Managing Anxiety

Provided by Good Sam’s Ben Gaibel

This week’s blog is from eye-opening author and psychotherapist Bruce Tift on working with anxiety.  Bruce Tift’s radical approach may feel counter-intuitive and challenging, but can lead to a significant decrease in unnecessary suffering by shifting how one relates to the inevitable experience of anxiety:
The full post can be seen here:
http://www.lionsroar.com/how-to-work-with-anxiety-on-the-path-of-liberation/

already-free-full

When we investigate the experience of anxiety, the Western approach takes the experience itself as its starting point. What triggered the anxiety? How can we work with it? How can we make it go away?

We can never solve our lives. Life is not a thing that can be broken and then fixed. Life is a process, and we can never solve a process. We can only participate in this process, either consciously or unconsciously. We aren’t going to find the perfect formula and then coast our way through life. We can’t make pain go away, although we can reduce unnecessary suffering significantly. The more deeply we investigate, the less we can grasp or even know this apparent self that Western psychology takes as its foundation. From the Buddhist perspective, the nature of life—and of our own mind—is basically open. There is no foundation; no ground to stand on. We can consciously participate in this open nature, but we can’t know it.

From this point of view, we can see that anxiety is actually a necessary part of our path. As we move in the direction of waking up, increasing our tolerance of more and more awareness or open mind, we will inevitably experience anxiety. At some point or another, anybody committed to a spiritual path may find it important to commit to the experience of anxiety as an approximation of an open state of mind.

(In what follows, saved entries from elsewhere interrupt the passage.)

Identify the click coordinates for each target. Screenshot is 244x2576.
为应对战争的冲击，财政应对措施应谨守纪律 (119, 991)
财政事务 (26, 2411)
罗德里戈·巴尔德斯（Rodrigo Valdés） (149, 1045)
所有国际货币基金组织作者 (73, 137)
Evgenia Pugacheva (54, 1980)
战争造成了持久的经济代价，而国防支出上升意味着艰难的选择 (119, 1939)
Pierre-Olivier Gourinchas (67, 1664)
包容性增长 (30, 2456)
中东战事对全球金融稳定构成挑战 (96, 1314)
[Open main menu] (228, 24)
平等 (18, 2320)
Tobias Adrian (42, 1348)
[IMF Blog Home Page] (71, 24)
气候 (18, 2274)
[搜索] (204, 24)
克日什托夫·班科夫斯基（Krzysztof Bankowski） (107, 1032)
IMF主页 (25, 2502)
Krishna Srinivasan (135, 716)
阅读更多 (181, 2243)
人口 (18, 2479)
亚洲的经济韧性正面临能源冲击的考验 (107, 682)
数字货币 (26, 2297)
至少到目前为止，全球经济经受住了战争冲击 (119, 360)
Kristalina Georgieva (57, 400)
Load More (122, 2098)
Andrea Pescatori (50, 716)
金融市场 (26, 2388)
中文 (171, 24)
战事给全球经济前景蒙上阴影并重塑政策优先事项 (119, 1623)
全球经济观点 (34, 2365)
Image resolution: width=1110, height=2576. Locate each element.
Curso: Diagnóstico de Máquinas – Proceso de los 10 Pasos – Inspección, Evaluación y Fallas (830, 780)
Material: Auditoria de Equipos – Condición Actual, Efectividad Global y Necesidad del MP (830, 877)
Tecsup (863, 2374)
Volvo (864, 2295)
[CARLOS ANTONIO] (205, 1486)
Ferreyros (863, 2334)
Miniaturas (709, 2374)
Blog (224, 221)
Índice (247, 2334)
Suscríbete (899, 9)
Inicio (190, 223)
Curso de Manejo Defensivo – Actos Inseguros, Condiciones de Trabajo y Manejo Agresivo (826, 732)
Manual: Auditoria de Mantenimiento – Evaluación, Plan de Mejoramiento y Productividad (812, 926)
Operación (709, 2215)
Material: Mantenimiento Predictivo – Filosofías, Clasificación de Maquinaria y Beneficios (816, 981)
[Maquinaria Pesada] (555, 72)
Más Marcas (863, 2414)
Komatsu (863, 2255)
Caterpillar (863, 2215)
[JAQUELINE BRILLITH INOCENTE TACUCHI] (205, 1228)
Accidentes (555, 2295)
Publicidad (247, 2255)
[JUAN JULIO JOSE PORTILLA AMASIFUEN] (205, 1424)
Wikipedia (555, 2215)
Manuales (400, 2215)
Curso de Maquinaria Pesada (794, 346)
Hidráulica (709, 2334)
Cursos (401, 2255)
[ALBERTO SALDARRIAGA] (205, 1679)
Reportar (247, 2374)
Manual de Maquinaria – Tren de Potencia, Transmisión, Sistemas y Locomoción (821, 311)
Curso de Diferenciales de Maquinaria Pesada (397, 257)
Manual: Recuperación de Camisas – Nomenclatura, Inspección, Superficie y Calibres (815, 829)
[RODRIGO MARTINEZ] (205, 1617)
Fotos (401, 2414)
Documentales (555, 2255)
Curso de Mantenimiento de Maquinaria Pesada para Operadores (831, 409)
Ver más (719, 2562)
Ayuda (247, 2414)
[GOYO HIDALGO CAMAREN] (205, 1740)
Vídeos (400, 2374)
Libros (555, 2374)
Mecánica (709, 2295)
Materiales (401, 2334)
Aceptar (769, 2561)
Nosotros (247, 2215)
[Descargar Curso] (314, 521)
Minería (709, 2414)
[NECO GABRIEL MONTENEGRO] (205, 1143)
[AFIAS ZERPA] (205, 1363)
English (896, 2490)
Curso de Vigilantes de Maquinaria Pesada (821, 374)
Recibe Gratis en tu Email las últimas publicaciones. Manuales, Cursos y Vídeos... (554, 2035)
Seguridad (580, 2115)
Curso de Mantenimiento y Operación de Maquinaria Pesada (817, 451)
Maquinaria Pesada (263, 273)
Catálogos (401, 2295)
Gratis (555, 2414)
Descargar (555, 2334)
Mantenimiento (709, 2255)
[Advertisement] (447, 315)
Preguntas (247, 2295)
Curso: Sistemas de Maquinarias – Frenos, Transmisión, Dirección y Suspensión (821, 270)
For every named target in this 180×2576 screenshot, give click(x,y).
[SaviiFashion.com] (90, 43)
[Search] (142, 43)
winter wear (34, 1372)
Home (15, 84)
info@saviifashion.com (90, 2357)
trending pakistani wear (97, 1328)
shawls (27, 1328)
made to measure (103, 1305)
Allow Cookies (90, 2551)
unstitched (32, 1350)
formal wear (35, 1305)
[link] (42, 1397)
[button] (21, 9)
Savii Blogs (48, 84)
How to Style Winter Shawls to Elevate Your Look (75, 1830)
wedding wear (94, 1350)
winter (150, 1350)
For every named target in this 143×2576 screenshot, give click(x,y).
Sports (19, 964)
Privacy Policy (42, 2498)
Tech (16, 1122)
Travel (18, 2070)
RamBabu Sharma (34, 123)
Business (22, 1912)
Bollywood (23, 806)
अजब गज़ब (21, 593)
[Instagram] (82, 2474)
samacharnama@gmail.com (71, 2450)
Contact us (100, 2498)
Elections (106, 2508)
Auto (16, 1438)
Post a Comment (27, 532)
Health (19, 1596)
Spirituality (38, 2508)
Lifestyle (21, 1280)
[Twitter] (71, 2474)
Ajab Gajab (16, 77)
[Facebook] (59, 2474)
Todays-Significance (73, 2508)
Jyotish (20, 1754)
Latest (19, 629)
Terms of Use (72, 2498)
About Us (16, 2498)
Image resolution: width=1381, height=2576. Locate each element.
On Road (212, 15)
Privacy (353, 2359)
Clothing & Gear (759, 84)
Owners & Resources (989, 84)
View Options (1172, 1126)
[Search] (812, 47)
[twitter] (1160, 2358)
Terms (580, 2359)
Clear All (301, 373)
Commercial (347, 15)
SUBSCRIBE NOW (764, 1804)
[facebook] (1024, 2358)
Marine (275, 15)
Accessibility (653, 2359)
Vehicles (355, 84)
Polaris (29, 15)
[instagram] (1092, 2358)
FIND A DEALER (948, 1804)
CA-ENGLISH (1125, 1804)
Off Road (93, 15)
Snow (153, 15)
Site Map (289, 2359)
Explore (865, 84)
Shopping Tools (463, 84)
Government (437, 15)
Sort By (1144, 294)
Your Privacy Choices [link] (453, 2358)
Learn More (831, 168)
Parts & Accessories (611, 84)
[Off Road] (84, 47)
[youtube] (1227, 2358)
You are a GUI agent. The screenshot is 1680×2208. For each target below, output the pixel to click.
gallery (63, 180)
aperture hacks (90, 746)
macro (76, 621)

When I say “committing to our anxiety,” I mean doing the difficult work—difficult because it goes against both our biology and our cultural conditioning—of training ourselves not to try to escape our anxious feelings. It even means to learn to appreciate them, explore them, feel them, and see for ourselves whether they are as much of a problem as we think they will be. If anxiety is not a problem and if we understand that it’s actually an essential part of our path of waking up, then we might want to practice this attitude of commitment. “I am ready to feel anxious at any second,” we might say to ourselves, “and to work with the energy of anxiety for the rest of my life. I give up my fantasy of a life free of anxiety.”

If anxiety is our egoic response to the truth of not knowing—or of openness, as I like to think of it—then we really might want to consider committing to the experience of anxiety, because it’s not going anywhere.

Giving yourself permission to feel your anxiety

If you would like to try this practice, decide which feeling you’re going to work with. Ideally you will choose an underlying issue that you really don’t like to feel—something like abandonment, shame, low self-worth, dependency, guilt, or anxiety.

Once you’ve decided on your issue, take a moment to settle in. If you’re sitting down, feel the weight of your body in the chair. Then begin to pay attention to your breath, feeling both the inhale and the exhale. Once you’re present, start dialoguing with yourself.

Say out loud, “I give myself permission to feel [this feeling that you really don’t like to feel] off and on for the rest of my life.” Accept this feeling as if it were already a legitimate part of who you are. As you invite this feeling, try to bring your attention out of any interpretation into whatever raw sensation is happening. For example, many people find that the torso is the location where they feel emotional intensity. Check it out and see if there’s any agitation there. Perhaps you feel numb from the neck down; perhaps there is some sense of tingling in your hands, or aching or fullness or lightness somewhere in your body. Perhaps the experience permeates your whole body. Or maybe you don’t have any awareness of sensations except behind your eyes. It doesn’t really matter what you discover. The point is to be willing to direct your attention toward your experience at the level of sensation.

Next, ask yourself whether this sensation you’re feeling is actually a threat in any way. Are you going to die from feeling a ball of pressure in your stomach or a hollowed-out chest or a heavy heart? Is the burning sensation in your solar plexus actually dangerous? Will the tension in your belly or your throat actually constrict you enough to kill you?

If you find that experiencing these sensations is not harmful, even if they are disturbing, then experiment with a commitment to having a relationship with these sensations, perhaps for the rest of your life. What feelings arise when you think of this? What sensations?

The point of this exercise is to see for yourself whether it is, in fact, a problem to feel the sensations you’ve organized your life around not feeling.